As emerging-market investors well know, political changes can affect economic assumptions. But, again, the risk stems less from unpredictable shocks than from the slow erosion of institutions that investors trust to make an uncertain world more predictable.
For example, investors in Turkey know that the country’s turn away from democracy has distanced it from Europe and introduced new risks for future returns. On the other hand, in Brazil, despite an ongoing corruption scandal that has toppled one president and could topple another, investors recognize that the country’s institutions are working – albeit in their own cumbersome way – and they have priced risks accordingly.
The greatest political risk to global markets today, then, is that the key players shaping investor expectations undergo a fundamental realignment. Most concerning of all is the United States, which is now seeking to carve out a new global role for itself under President Donald Trump.

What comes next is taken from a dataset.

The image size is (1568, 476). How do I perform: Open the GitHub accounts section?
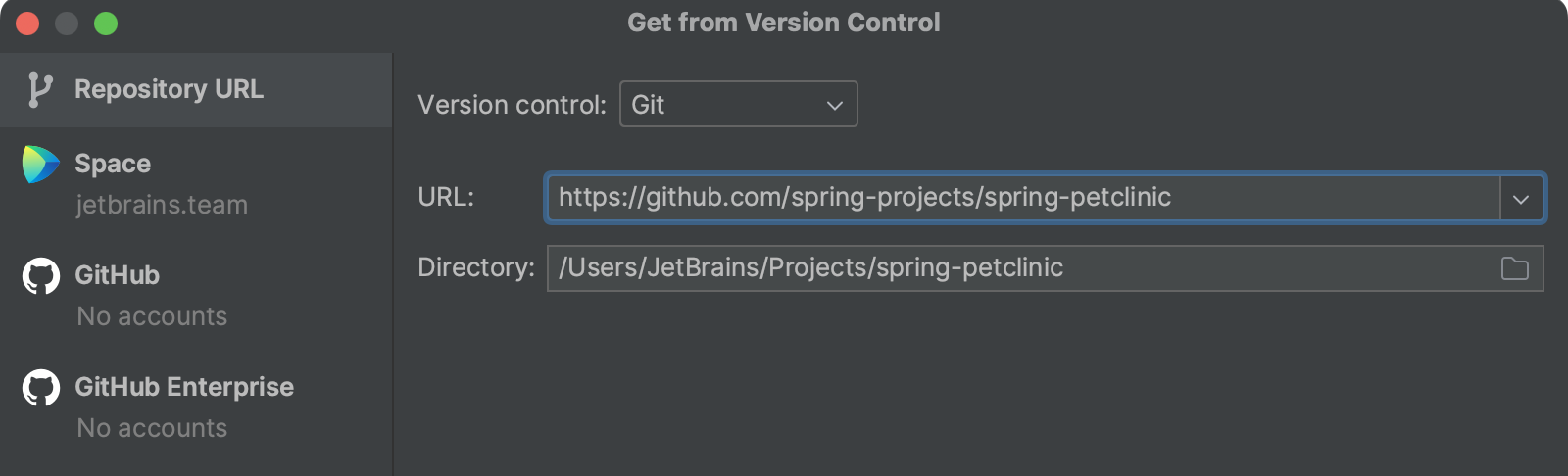(x=196, y=295)
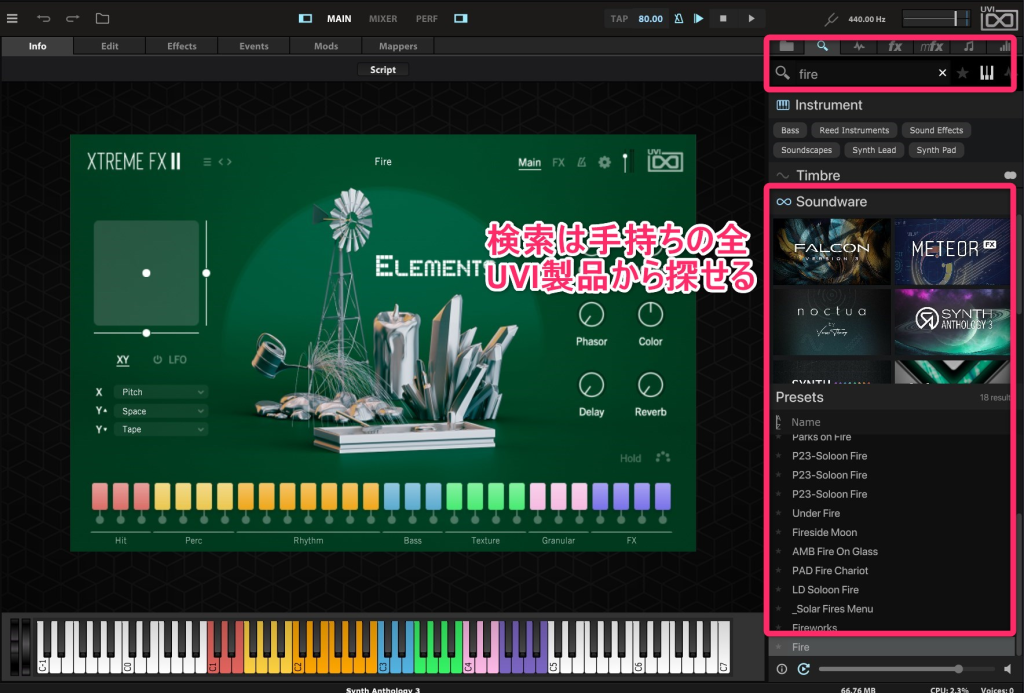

By withdrawing from international agreements and trying to renegotiate existing trade deals, the US has already become less predictable. Looking ahead, if Trump and future US leaders continue to engage with other countries through zero-sum transactions rather than cooperative institution-building, the world will be unable to muster a joint response to the next period of global market turmoil.
Ultimately, a less reliable US will require a higher discount rate almost everywhere. Unless other economic cycles intervene before investors’ expectations shift, that will be the end of the current market boom.
Christopher Smart is a senior fellow at the Carnegie Endowment for International Peace and the Mossavar-Rahmani Center for Business at Harvard University’s Kennedy School of Government.
© 2017 Project Syndicate.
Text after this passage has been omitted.